Before your next vendor call or internal roadmap review, sort your planned IT agent use cases on two axes: state complexity (single-system vs. multi-system) and reversibility (easily undone vs. hard or impossible to undo). That gives you four quadrants. The only quadrant where current frontier models are likely to deliver production-grade reliability without a human-in-the-loop scaffold is single-system, reversible tasks.

For everything outside that quadrant, the ITBench-AA results suggest you should be budgeting for at minimum a confirmation step before execution — and for multi-system, irreversible tasks, a human sign-off gate. That is not a reason to stop the programme; it's a reason to wire the scaffold before you sign the volume contract.

  • This week: Pull your IT automation use-case list and tag each item: single-system or multi-system, reversible or irreversible.
  • Before your next vendor call: Ask for task-category-level pass rates, not aggregate accuracy. If they can't provide them, treat the aggregate as the worst-case distribution.
  • Before signing: Add an independent eval clause or a 60-day production accuracy review to any agent platform contract over a material threshold.
  • In parallel: Identify one single-system, reversible workflow — password resets, scheduled diagnostics, log aggregation — and run a contained pilot with full audit logging. Use it as your internal benchmark baseline before expanding scope.

What this costs — and what staying uninformed costs more

Adding human-in-the-loop gates to an agent workflow increases operational overhead. If you planned to automate 200 monthly IT tasks and 40% of them fall into the multi-system or irreversible quadrant, you're not automating 80 of those tasks — you're creating a lighter-weight approval workflow for them. That is a real cost: engineer time to build the gates, process time for reviewers, and a lower automation rate than your business case projected. Plan for it now rather than discover it in Q4 when the contract is already running.

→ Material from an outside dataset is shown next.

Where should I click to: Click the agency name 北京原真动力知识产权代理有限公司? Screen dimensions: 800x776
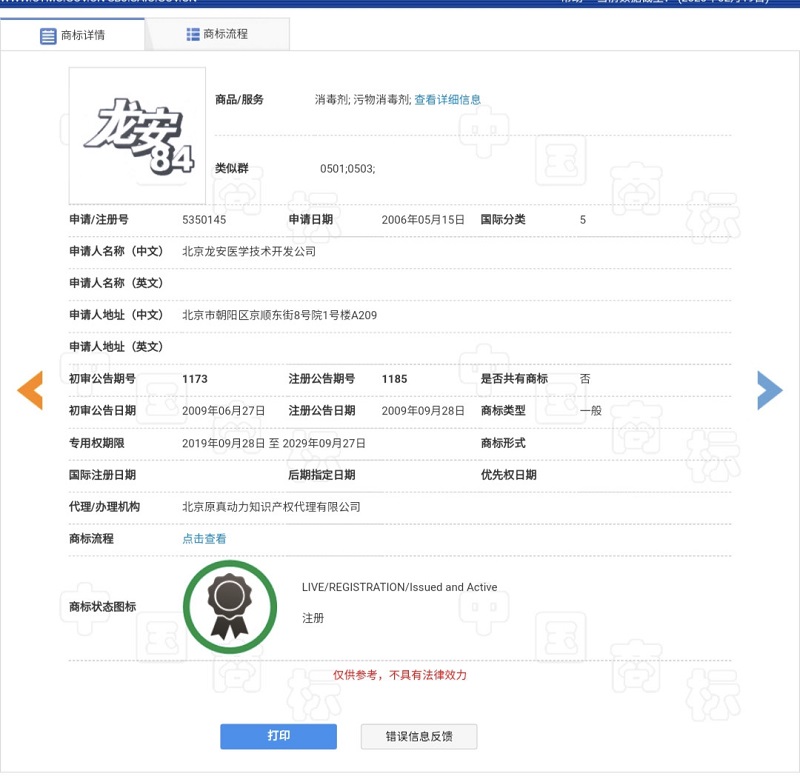[271, 507]
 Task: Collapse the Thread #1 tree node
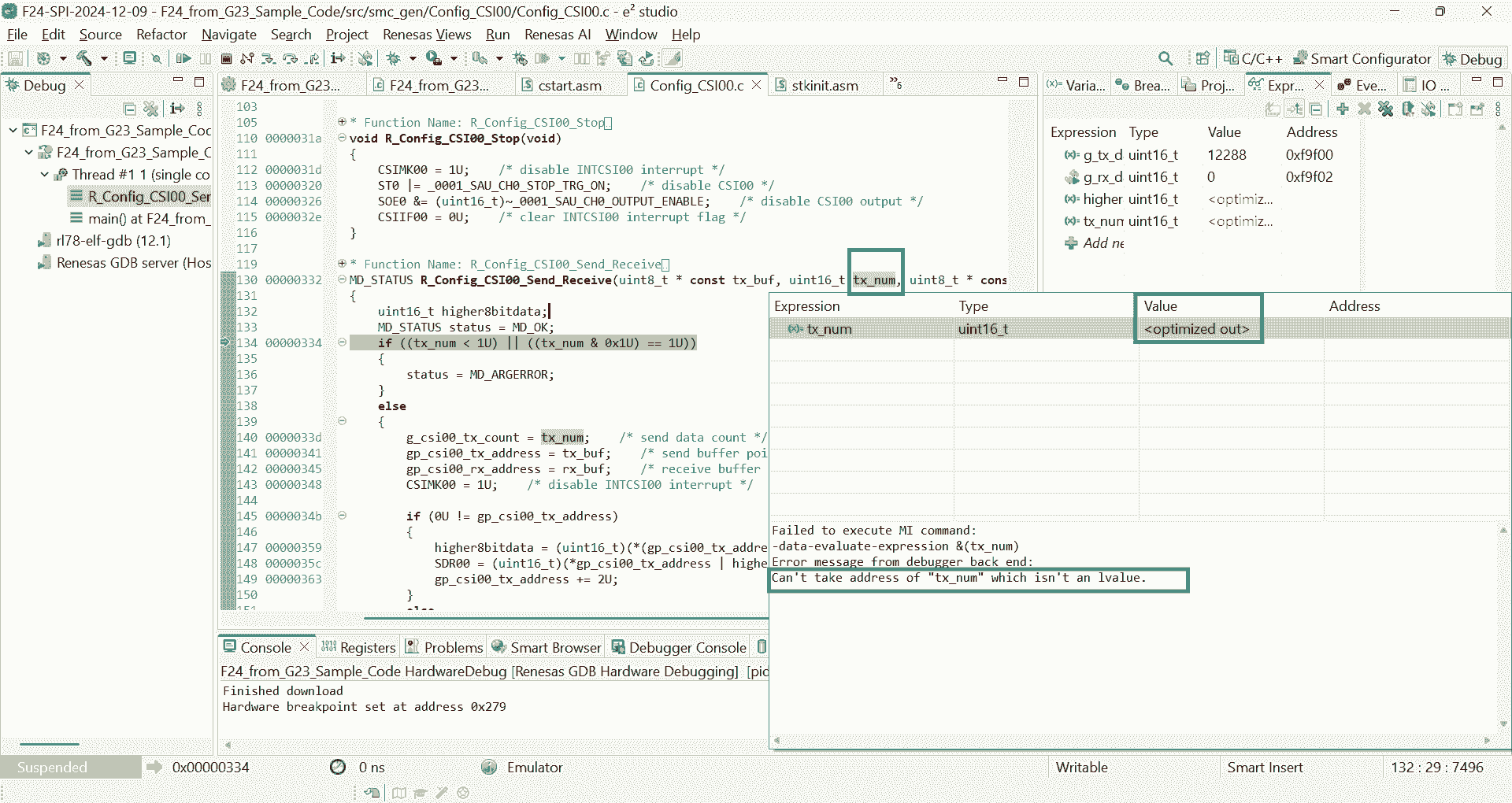(x=45, y=175)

The cost of not doing this triage is worse and less visible. Agent errors in IT operations compound: a misconfigured firewall rule, a wrongly closed incident ticket, a compliance record that reflects what the agent reported rather than what actually happened. The ITBench-AA benchmark documents that these failure modes are not edge cases — they are the median outcome on multi-system tasks for today's frontier models. Vendors will improve, and we expect pass rates to rise through 2026 as both models and scaffolding mature. But the contracts you sign this quarter will govern production deployments that run for 12 to 18 months. Build the scaffold for today's capability, not next year's roadmap.